Озверелый фашист рвался в город. Горели Бадаевские склады (склады продуктов питания). Запас продуктов был на исходе. Для спасения жизни в городе Правительством было предпринято ввести карточную систему, норма пайка которого часто снижалась и дошла до: рабочим 250 гр. хлеба, служащим - 150 гр., а детям и иждивенцам - 125 гр. в сутки. Особенно трудной была зима 1941-1942 гг. Лютый мороз, заснеженный город без воды и дров, без света, и голодные, холодные люди, едва живые, не теряли надежды, веру в победу, отдавая все силы на разгром врага.

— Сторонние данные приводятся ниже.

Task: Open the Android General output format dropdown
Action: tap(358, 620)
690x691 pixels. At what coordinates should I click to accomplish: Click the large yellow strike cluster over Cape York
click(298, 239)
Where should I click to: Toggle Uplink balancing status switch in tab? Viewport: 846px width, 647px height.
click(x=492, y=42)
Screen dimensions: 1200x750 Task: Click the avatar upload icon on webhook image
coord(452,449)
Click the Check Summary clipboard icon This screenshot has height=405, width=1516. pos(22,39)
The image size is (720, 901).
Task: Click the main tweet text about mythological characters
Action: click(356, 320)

Мой отец работал на заводе им. Сталина, ныне Металлический завод. Когда началась эвакуация из Ленинграда, то ему тоже было предложено выехать. Еще ходили поезда то до ст. Левашево, то до ст. Парголово, судя по обстоятельствам, а до Песочной ходили пешком. Вот он пришел домой и говорит маме, что мне дают места в самолете. Можем уехать из Ленинграда. Мама категорически отказалась и сказала: "Будем жить здесь, а уж если судьба сложится иначе, то умирать будем все вместе здесь, стойко защищая Ленинград. Я считаю, чует сердце, врага остановят, и мы будем живы, победим". Мы остались. Отец был на брони, жил на заводе. Домой приходил редко. Наша семья, как и все ленинградцы, переживала большие трудности блокады. Наступал голод. Жила у нас красивая кошка сибирской породы, беленькая, пушистая. Однажды встаем утром, на крыльце лежит ее шкурка да лапки. В питание пошли уже кошки и собаки.

Железная дорога остановилась. Нет горючего. Разгромлены и Красные склады. Доставка в Ленинград прекратилась. Для того, чтобы город жил и работал на оборону, стали поднимать торф. Заработали заводы, торф дал электричество. Жизнь продолжалась.

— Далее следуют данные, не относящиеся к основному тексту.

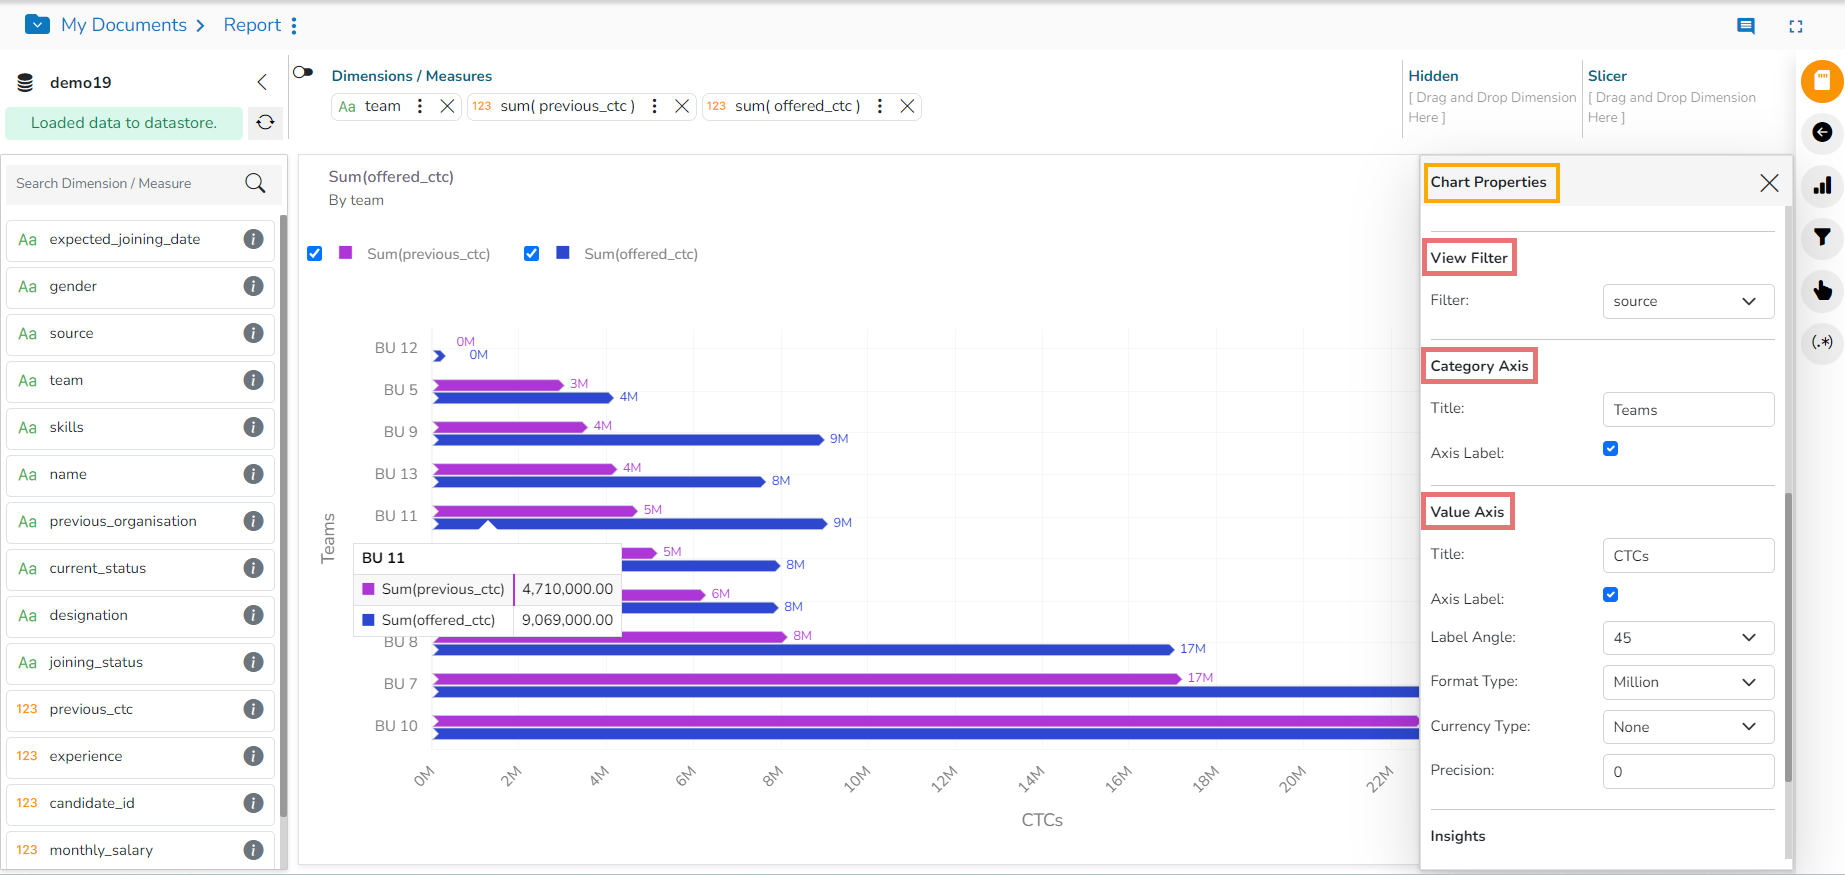
Task: Click the refresh data icon
Action: 265,122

В Ленинград мы ходили пешком. Это 22-24 километров. У моей сестры была в Ленинграде квартира, и мы останавливались там переночевать, чтобы преодолеть путь обратно. В основном ходили отоваривать в прикрепленный магазин прод. карточки. Выходили часов в четыре-пять утра. Шли по полотну железной дороги. Не у всех людей хватало силы дойти. Бывало, идешь и насчитаешь человек 15-17 мертвыми. А сколько еще трупов насчитаешь, пока идешь по улицам города до пед. института на Малую Посадскую, чтобы там получить карточки (нам выдавали служащую – 150 гр. хлеба). Но в январе уже не было сил ходить. Однажды ушла я в город, а пришла домой, то увидела бабушку, мертвую, лежащую на кровати. Это была папина мать. Вскоре умерла и вторая бабушка - мамина мать, потом пришел опухший папа. Долго лежал в постели, но не умер, поправился. А помогла нам шкура лошадиная. Кто-то бросил половину шкуры от лошади. Слава богу - не умрем! Притащили домой, опалили ее, нарезали полосками и варили студень. Так было вкусно!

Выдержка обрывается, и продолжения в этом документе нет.